Got up this fine Easter morning, opened the Houston Chronicle to the editorial section and was greeted with the following. (Who says there's no Easter Bunny?)

"Looking at $30-a-barrel oil by end of the year
By MICHAEL J. ECONOMIDES and RONALD E. OLIGNEY

Alamists, heralding real or imagined calamities, have always been around the energy scene. This past week, pundits talked of the looming $1.50-plus per gallon gasoline whose price shot up with the highest increase "since the Persian Gulf War." These are the same people who only last month, in the time of the "oil glut," perhaps did not realize that 79-cent gasoline was a more striking aberration, what with $4 gasoline an accepted part of life elsewhere around the world.
At the other extreme, the "isn't-the-government-bling and isn't-the-public-stupid" Cassandras, often with transparent motives, have already predicted an impending catastrophe.
Amid all of the cacophony, there is an important story to tell. The low oil prices of last year are propelling the United States rapidly into what others will call an "energy crisis," but what we call a bull run in energy: $30-a-barrel oil by year's end.

Petroleum supplies for the United States, by far the world's largest consumer, come from a number of sources, with two highly opposing poles. First, there are 10,000-plus independent producers who have redefined the terms efficiency and entrepreneurship in this country, making profit out of wells that are unthinkable elsewhere: five barrels per day of oil. Yet, $12-per-barrel oil served to shut in hundreds of thousands of these wells.

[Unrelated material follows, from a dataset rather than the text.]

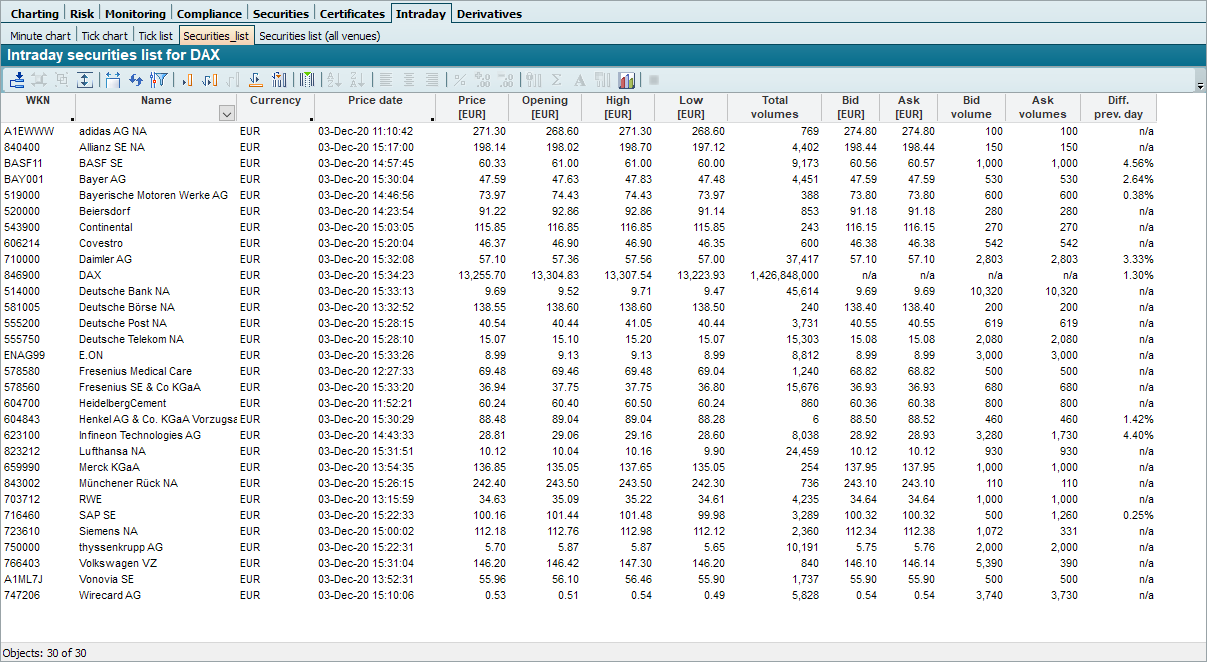1207x662 pixels.
Task: Click the export/download icon in toolbar
Action: click(17, 80)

On the other extreme are suppliers such as Saudi Arabia and Venezuela with wells that can deliver thousands of barrels per day of oil. Yet, the costs of activating their fields are some of the highest in the world: $3,500 per barrel per day of sustained production in Venezuela (e.g. $5 million in construction costs for an oil well with initial stabilized production of 1,500 barrels per day), almost three and one-half times the costs in the Gulf of Mexico (i.e. closer to $1.5 million for the same well).

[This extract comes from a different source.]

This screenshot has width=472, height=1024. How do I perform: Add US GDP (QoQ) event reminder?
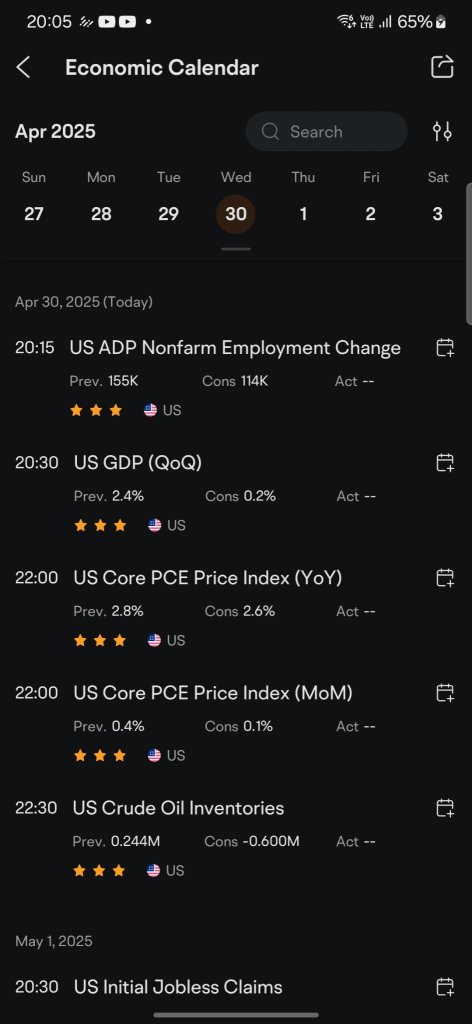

Ironically, both U.S. independent producers and the most prolific countries require the $20 barrel of oil.

All too often, "analysts" with pointed ignorance of the oil business and its physics, make reference to Saudi Arabia's presumed ability to flood the market with $5-per-barrel oil. While it makes for an interesting fantasy, this is a practical impossibility. It would take $100 billion and four to five years to open these proverbial floodgates, something the Saudis can ill afford, either financially or politically. Only after they help to stabilize oil prices and shore up their wavering fiscal situation may the Saudis consider the next decade.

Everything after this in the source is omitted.